杉山氏が代表を務める静岡県の葬儀社で取り扱う毎月約300件の葬儀のうち20件ほどは無縁仏として葬らざるをえないという。たった一人で旅立つ方を送るたびに、『この方はどんな人生を歩んだのか。家族や仕事もあったはずなのに』と、どうにもやるせない気分を味わうものです。
無縁社会の今
全互協では、1月に「無縁社会を乗り越えて」と題した座談会を開催した。パネリストの一人で「パラサイトシングル」「婚活」などの流行語を生んだ中央大学の山田教授は「団塊の世代は、子供2人のうち1人は未婚か、離婚すると覚悟すべき」と提言している。また「21世紀に入り、結婚や就職をしたくでもできない人が増えた。縁を持つ人、持たない人の格差が広がっている」と指摘した。 新しい”縁”のあり方についての議論も交わされた。宗教学者で東大大学院の島園教授は、「ガンや肝臓病、アルコール中毒などの患者同士が助け合うセルフヘルプグループが各地で活動している。同じ問題を共有することから生まれる”問題縁”が絆を結ぶ時代になってきた」と話した。
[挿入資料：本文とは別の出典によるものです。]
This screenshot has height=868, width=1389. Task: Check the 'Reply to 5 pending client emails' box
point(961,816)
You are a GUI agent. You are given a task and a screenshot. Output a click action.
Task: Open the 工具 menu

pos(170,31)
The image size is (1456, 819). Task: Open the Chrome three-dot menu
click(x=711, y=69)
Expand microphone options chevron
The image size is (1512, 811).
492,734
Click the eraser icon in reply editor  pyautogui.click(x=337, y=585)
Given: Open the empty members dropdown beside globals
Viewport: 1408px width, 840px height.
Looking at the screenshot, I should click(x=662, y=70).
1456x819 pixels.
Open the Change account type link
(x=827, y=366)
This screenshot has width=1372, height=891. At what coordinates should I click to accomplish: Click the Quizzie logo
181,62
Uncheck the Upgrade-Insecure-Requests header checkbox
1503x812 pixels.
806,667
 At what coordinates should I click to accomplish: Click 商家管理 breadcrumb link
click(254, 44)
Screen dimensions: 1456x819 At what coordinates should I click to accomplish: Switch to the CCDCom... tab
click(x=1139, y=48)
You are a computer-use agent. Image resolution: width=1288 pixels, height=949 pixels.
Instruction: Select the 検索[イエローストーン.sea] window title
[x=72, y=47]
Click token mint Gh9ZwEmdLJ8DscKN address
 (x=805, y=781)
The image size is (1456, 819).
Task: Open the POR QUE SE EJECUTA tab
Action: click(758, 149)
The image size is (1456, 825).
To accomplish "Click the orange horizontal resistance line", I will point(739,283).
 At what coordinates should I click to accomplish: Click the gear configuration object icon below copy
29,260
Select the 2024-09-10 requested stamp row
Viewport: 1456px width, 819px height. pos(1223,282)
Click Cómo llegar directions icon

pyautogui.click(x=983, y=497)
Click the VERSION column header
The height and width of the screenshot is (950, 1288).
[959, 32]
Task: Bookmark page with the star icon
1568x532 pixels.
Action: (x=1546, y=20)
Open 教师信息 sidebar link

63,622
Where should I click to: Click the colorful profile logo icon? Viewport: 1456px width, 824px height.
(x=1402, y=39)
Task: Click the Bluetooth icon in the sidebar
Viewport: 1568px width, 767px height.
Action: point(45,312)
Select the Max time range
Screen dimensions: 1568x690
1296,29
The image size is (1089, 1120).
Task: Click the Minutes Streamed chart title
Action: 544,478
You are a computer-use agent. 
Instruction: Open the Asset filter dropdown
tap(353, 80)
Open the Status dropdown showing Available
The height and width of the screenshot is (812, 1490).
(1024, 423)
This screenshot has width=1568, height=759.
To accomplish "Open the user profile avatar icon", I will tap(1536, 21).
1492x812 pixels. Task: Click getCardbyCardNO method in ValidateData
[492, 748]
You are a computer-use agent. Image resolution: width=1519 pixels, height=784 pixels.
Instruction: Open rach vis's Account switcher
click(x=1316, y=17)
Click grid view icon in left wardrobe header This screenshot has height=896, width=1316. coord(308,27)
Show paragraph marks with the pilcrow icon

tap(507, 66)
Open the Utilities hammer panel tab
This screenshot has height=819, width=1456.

北九州ホームレス支援機構理事長の奥田氏は、「そういったグループの存在を知らない人にも手を差し伸べられる仕組みづくりが課題です。内閣府はすでに縁のコーディネイトをする”パーソナルサポートサービス”の制度化に取り組んでいるが、今後はこういったサービスが社会保障の軸になるのでは」と話す。作家で互助会も経営する一条氏は、自身が営む冠婚葬祭会社での取り組みとして、「血縁が失われても地縁は残っている。私たちは『隣人祭り』といって、地域の人を集めて紹介しあう食事会を開催している」と紹介した。
有名タレントでさえ恐れる「孤独死」
1月31日に32歳差婚を発表したタレント・ラサール石井(56歳)は、再婚の理由を聞かれて、「孤独死が怖かったから」と答えた。しかし、少子化、都市への人口流失、未婚率・離婚率の上昇など、さまざまな要因により、血縁・地縁・社縁・学縁などの縁は希薄になっている。社会の”無縁化”孤独死は増え続け、年齢差婚だけでは、とても解決しそうもない。